The phenomenon is unlikely to light up the sky this evening, but could be visible again in early June

Athena Stavrou
Tuesday 21 May 2024 10:37
‘Stunning’ Northern Lights spotted across UK

Last weekend people across the UK could look up at the sky and see the colourful strobes of the Northern Lights.

The rare phenomenon, known as the Aurora Borealis, was captured in photographs taken from across the country including Essex, Suffolk, Whitley Bay and Liverpool.

Large swathes of the sky lit up purple and green after a huge geomagnetic storm that sparked the display.

As space enthusiasts and meteorologists weigh up the science behind the lights being seen above the UK, what are the chances of catching the Northern Lights again?

The aurora borealis, also known as the Northern Lights, could illuminate skies across the UK this weekend (Owen Humphreys/PA) (PA Wire)

Can I see it tonight?

Sadly for those who missed out on the phenomenon, it is unlikely that the Northern Lights will be making an appearance on Tuesday evening.

The Met Office’s space forecast, issued in the early hours of this morning, said: “No significant enhancements to the auroral oval are likely in the coming days.”

This was despite there being a small possibility earlier this week to spot the sights in northern Scotland, due to an increase in solar activity.

The Northern Lights, glowed on the horizon at Another Place by Anthony Gormley, Crosby Beach, Liverpool last week (Peter Byrne/PA) (PA Wire)

Will it be visible in the future?

Met Office space weather expert Krista Hammond said the sunspot region will be rotated back towards Earth in the next few weeks, paving the way for further geomagnetic storms and displays of the Northern Lights.

“The sunspot region will be coming back round onto the Earth facing side of the sun,” she said.

The sun is currently in the most active period of its 11-year cycle and Ms Hammond said the lights could be seen more frequently in years to come.

The forecaster downplayed the chances of a full repeat of last weekend’s display, but said more solar activity would mean a good chance of sightings “in the coming weeks, months and years”.

“It was such a unique set of circumstances that happened last weekend. The chances of the same sunspots doing the same thing again – It’s probably quite slim.

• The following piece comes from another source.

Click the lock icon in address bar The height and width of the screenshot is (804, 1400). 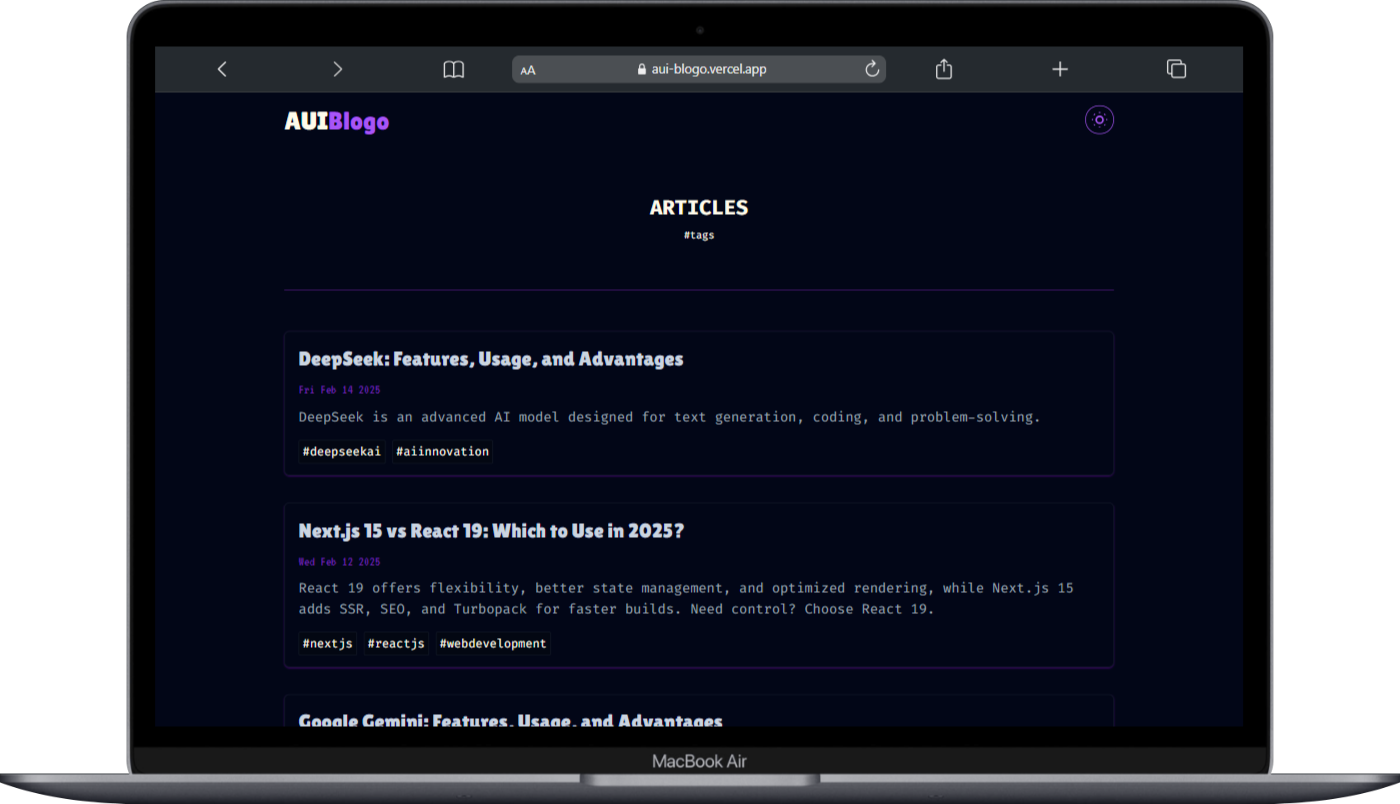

“I wouldn’t be surprised if it comes around and there’s some activity on it, but it won’t be I doubt, a repeat performance.”

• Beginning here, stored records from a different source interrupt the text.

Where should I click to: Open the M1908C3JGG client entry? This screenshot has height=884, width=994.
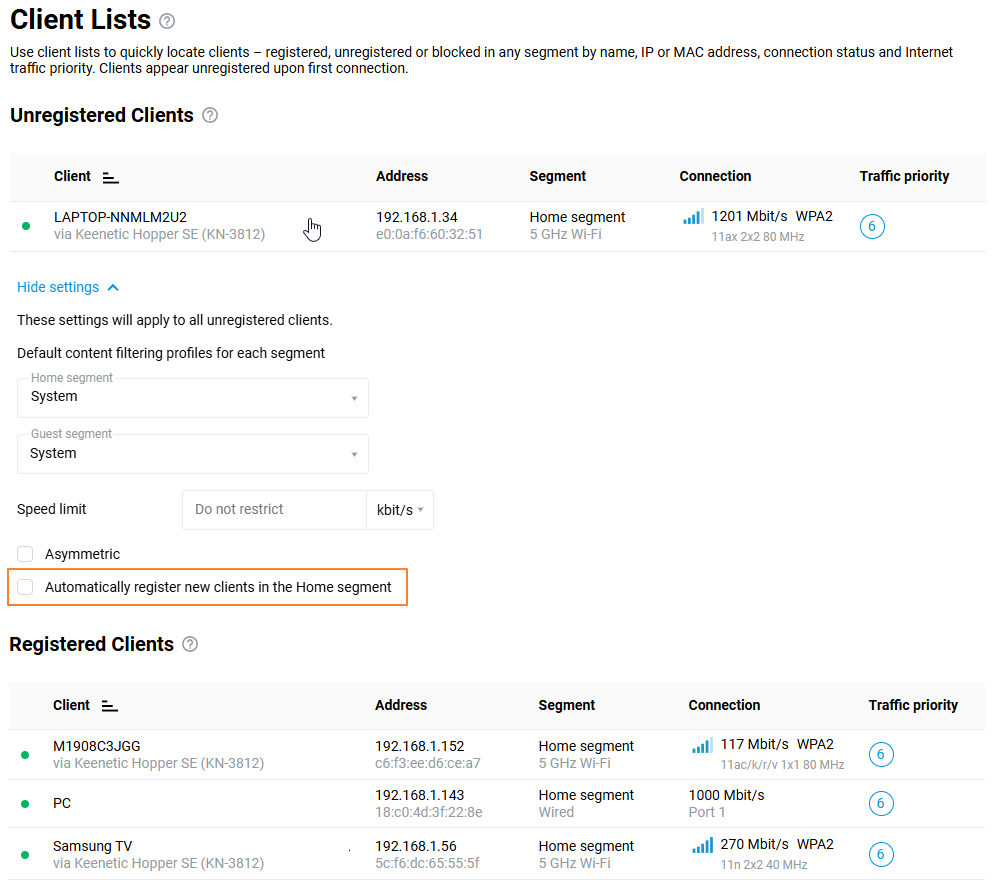coord(97,746)
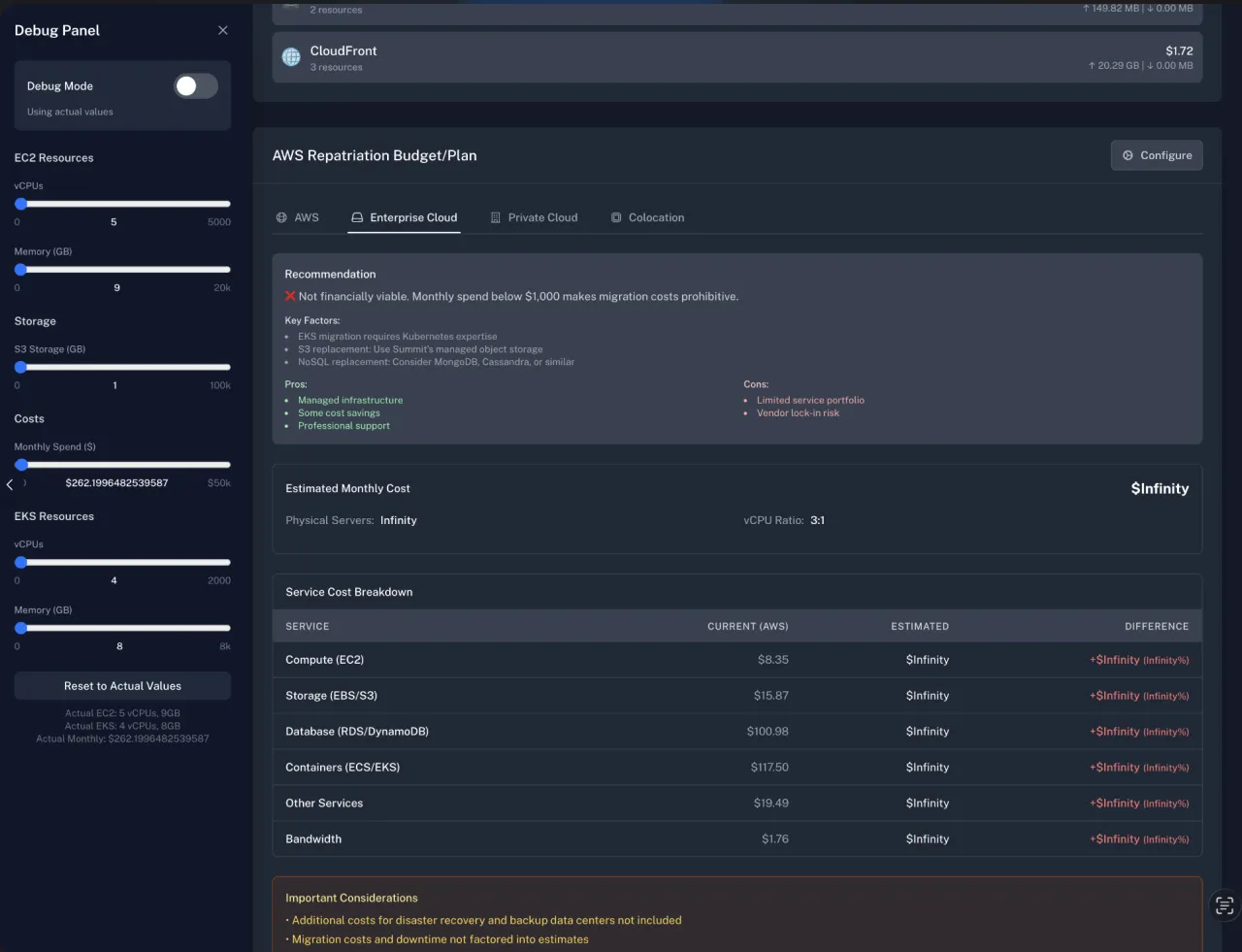Click the CloudFront globe icon
Screen dimensions: 1242x952
(x=291, y=57)
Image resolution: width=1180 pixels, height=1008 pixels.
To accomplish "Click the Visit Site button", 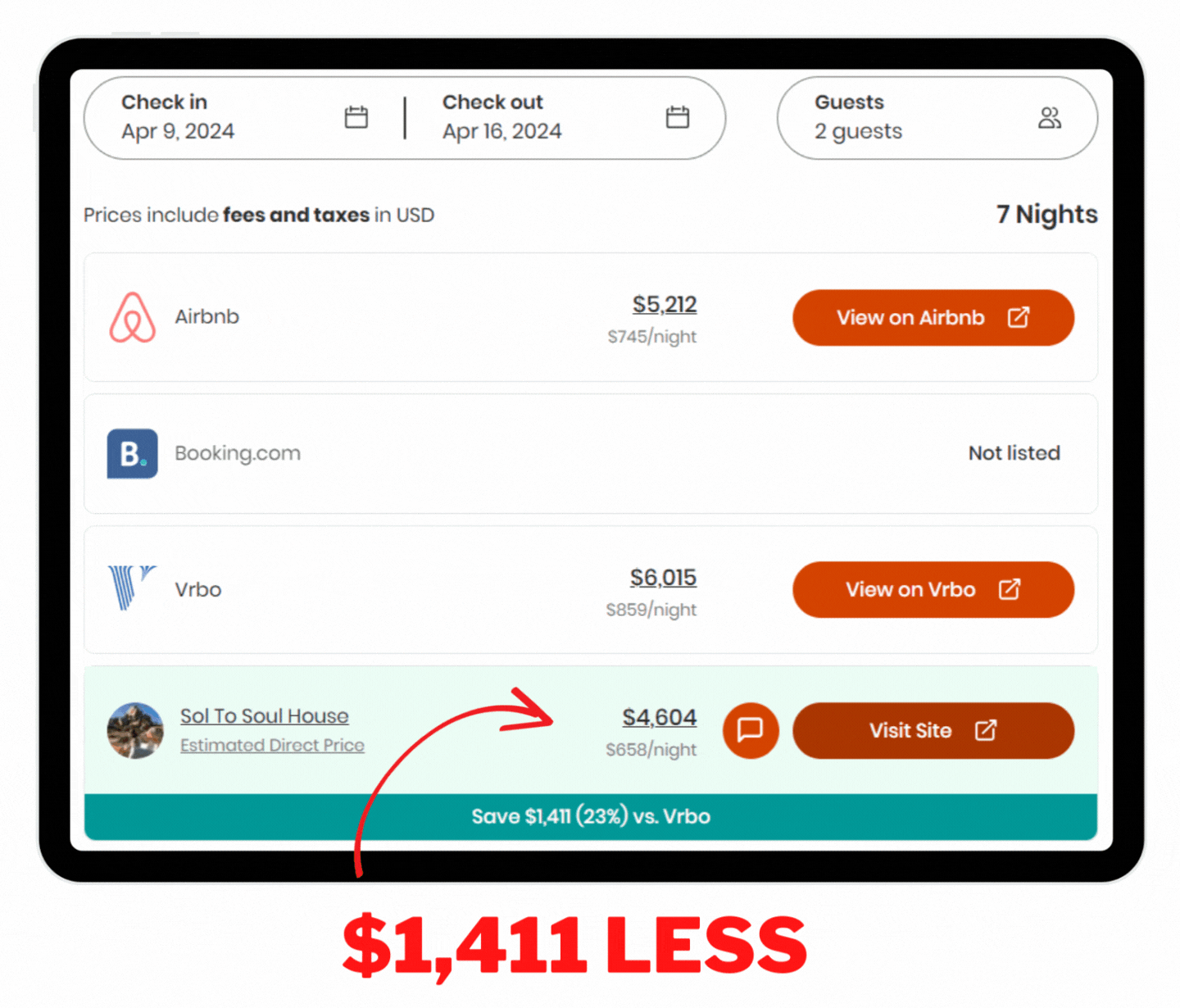I will coord(933,730).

Those who missed out may have a better chance of seeing the lights in early June, once the sun has rotated on its axis and the active sunspots are once again in the right position to fire at Earth.

The aurora borealis glow on the horizon at Another Place by Anthony Gormley, Crosby Beach (Peter Byrne/PA Wire)

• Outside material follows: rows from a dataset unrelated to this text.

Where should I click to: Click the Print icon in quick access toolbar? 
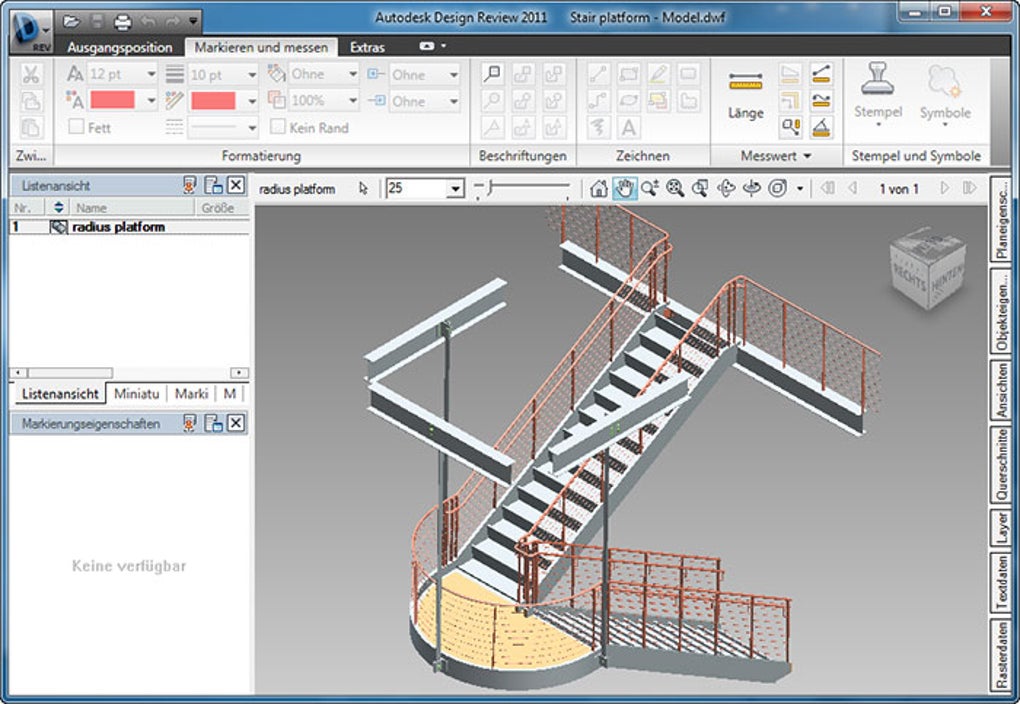[x=122, y=20]
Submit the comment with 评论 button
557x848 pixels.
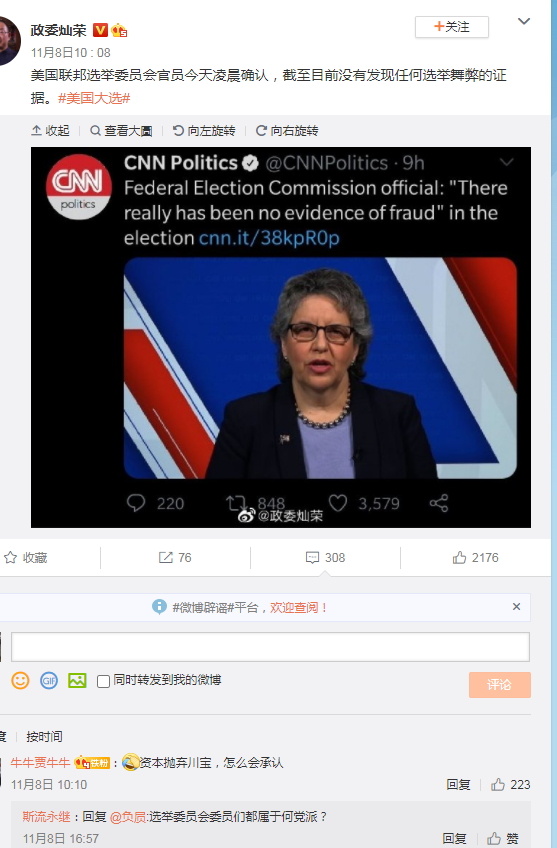tap(499, 685)
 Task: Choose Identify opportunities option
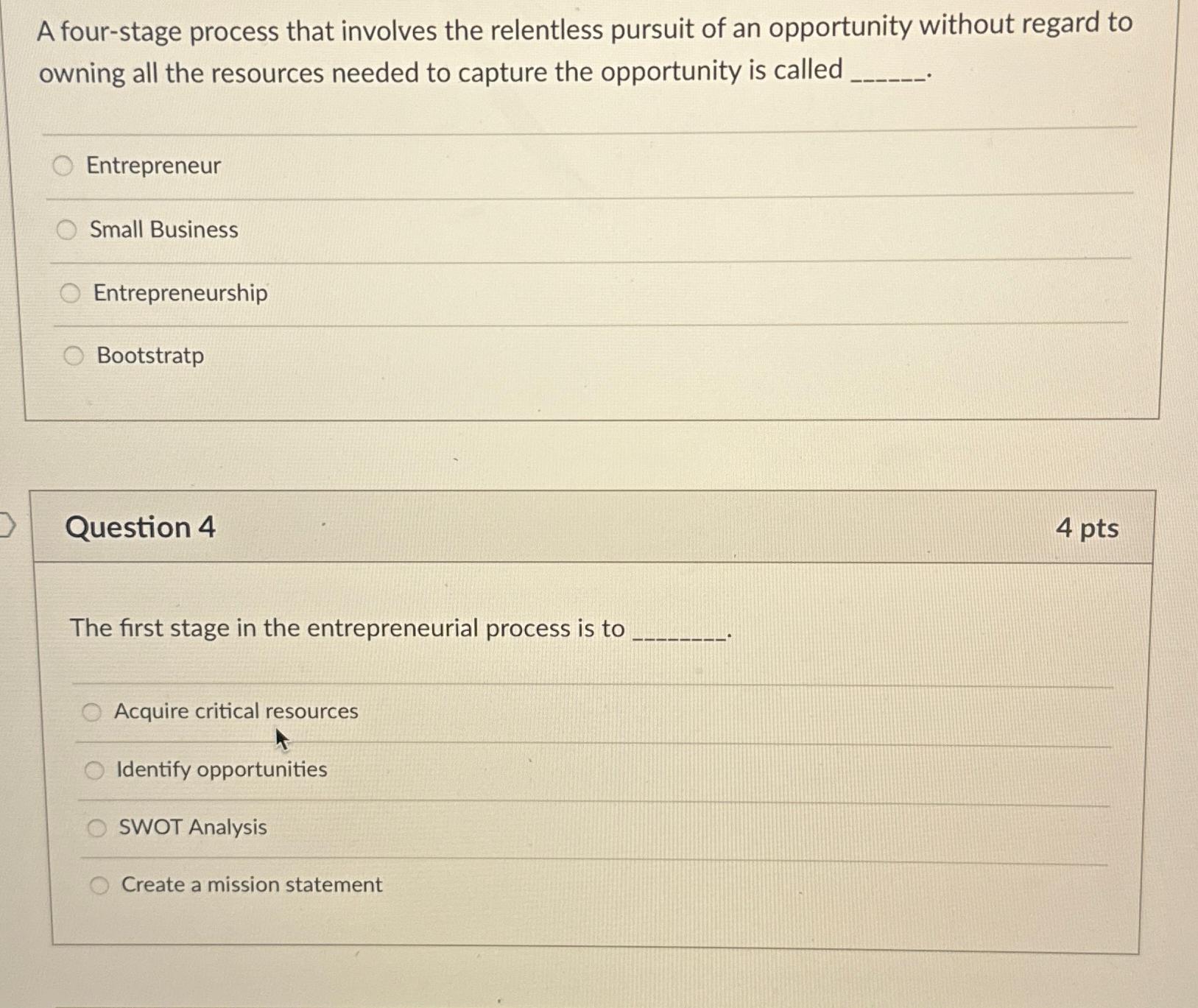(x=95, y=770)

What is the Aurora Borealis?

Aurora displays occur when charged particles collide with gases in the Earth’s atmosphere around the magnetic poles.

Prof Haswell, head of astronomy at the Open University, explained how different colours within the aurora are formed and said: “Green comes from oxygen which is about 80 to 250 miles above the earth’s surface.

“The purple, blue and pink comes from nitrogen and when you get a very strong aurora sometimes you see a sort of scarlet red, and that comes from oxygen which is higher in the earth’s atmosphere, at an altitude of about 180 miles.”